The headline issue in elective care is that 5.8 million people and counting are currently waiting for elective treatment in England – and more than 12,000 have been waiting more than two years – with ministers suggesting that waits will ‘get worse before they get better’.
So far, the government has avoided putting a timeline on reducing the backlog or guaranteeing how much it will reduce by. Instead, they have committed the NHS to ‘deliver around 30 per cent more elective activity by 2024/25 than it was before the pandemic’. This commitment comes with the caveat that this increase is ‘after accounting for the impact of an improved care offer through system transformation, and advice and guidance.’
This target is a helpful starting point for the NHS to reimagine the future of elective care. But it also raises many questions. Without answers to these questions, it is unclear what results we can expect from the £13.9 billion in additional funding already allocated over the next three years to tackling the elective backlog.
First, what counts as ‘elective activity’?
Elective activity can refer to many things, including elective admissions, out-patient appointments and diagnostic procedures. But this question is not just about semantics.
Some of new elective backlog funding has been allocated to specific initiatives such as community diagnostic centres and elective surgery hubs. Funding specific types of activity is useful in some scenarios – for example the incentivisation of day cases procedures in the 1990s led to improved patient experiences.
But tackling the elective backlog will require additional resources across the system to increase a range of activities. For example, additional staffing and bed capacity will be needed just as much as extra diagnostic capacity. The longer the definition of activity is left ambiguous, the more patients will start to wonder when the services they need the most will return.
What does an ‘improved care offer’ look like?

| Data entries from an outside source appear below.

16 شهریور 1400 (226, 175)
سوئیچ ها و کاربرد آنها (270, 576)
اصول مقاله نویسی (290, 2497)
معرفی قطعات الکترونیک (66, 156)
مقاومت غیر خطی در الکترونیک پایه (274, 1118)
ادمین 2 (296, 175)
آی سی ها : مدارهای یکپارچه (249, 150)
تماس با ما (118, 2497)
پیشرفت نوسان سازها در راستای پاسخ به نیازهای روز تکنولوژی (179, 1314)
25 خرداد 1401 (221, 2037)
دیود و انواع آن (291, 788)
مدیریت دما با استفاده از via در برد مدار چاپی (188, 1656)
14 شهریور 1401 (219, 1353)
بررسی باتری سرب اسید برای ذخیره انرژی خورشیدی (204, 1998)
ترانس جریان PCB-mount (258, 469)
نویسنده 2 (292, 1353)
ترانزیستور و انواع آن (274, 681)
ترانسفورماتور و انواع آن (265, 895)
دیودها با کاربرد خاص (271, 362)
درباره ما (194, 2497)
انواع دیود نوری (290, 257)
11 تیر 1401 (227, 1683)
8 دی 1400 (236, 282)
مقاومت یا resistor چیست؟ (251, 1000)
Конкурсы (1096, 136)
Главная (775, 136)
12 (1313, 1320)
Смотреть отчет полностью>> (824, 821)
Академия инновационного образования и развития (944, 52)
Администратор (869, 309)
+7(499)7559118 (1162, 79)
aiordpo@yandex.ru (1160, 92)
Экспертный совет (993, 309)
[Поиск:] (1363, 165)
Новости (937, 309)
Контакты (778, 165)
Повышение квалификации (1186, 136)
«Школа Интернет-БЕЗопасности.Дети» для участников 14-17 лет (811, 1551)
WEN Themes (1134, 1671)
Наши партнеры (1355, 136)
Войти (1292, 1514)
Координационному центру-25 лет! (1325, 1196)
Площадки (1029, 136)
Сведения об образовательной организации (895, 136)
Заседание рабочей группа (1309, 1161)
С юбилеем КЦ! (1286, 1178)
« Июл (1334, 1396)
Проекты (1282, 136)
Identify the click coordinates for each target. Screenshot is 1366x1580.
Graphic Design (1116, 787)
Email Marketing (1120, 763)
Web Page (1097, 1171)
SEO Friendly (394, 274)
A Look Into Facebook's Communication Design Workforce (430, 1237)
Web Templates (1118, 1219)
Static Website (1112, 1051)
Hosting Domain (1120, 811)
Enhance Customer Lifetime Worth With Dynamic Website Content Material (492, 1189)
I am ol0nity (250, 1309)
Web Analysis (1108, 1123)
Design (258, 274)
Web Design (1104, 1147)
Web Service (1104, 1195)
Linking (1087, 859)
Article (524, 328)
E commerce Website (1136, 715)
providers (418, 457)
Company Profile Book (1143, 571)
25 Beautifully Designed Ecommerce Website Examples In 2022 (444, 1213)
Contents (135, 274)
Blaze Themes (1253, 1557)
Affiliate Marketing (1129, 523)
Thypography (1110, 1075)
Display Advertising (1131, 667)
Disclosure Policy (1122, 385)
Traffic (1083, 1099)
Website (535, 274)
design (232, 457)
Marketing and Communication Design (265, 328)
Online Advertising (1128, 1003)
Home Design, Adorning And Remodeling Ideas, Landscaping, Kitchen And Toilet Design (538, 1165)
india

This commitment is filled with optimism but currently lacks specificity. It could hint towards productivity gains, which will be essential to improving elective care, as they were in the early 2000s. But what do future productivity gains look like? It could be that over the next three years, significantly more patients will be redirected to alternative pathways – reducing demand for elective activity. Or it could be that new innovations will significantly increase elective activity capacity. Both have the potential to create an elective care system that better meets patient needs. However, it is difficult to know what ‘system transformation, advice and guidance’ will actually look like with without a detailed transformation delivery plan for elective care.
Will an activity-based target improve patient care?
The ultimate test is whether this target will lead to improved patient care. An activity-based target makes sense in a period of recovery when you don’t know the level of future demand. But for the past 20 years, elective care performance has been measured primarily through waiting time targets. The introduction of an activity-based target could be interpreted as a notable change in direction.
In theory, increasing elective activity will reduce waiting times for patients, but this is not inevitable. The target may also introduce perverse incentives. For example, there is a risk that high throughput elective procedures will be prioritised over complex elective procedures. This would lead to an increase in elective activity, but not to shorter average waiting time.
This target also risks placing elective activity in direct competition with emergency activity. Both types of activity require staff, beds, and equipment. Both have growing demand profiles that are likely to get worse going into winter in 2021 and beyond. Emergency activity has its own waiting time targets that should not be sacrificed in favour of elective activity targets. A 30 per cent increase elective activity does not guarantee improved patient experiences.
NHS England and NHS Improvement has also emphasised that plans for elective recovery need to address health inequalities. But although there is a greater focus on analysing waiting times by ethnicity and deprivation it is still unclear exactly what the national expectations are for restoring services inclusively – and there are no guarantees that different patient groups will experience more equal access to diagnosis and treatment.
The government has been explicit about defining the funding inputs into elective care, but not about what outputs it expects in return. ICSs and individual trusts need further clarity on how their overall elective care performance will be measured in the future. And patients need further clarity on how long they can expect to wait. A clear definition of what this 30 per cent target means will help us to understand what ‘better’ elective care will look like.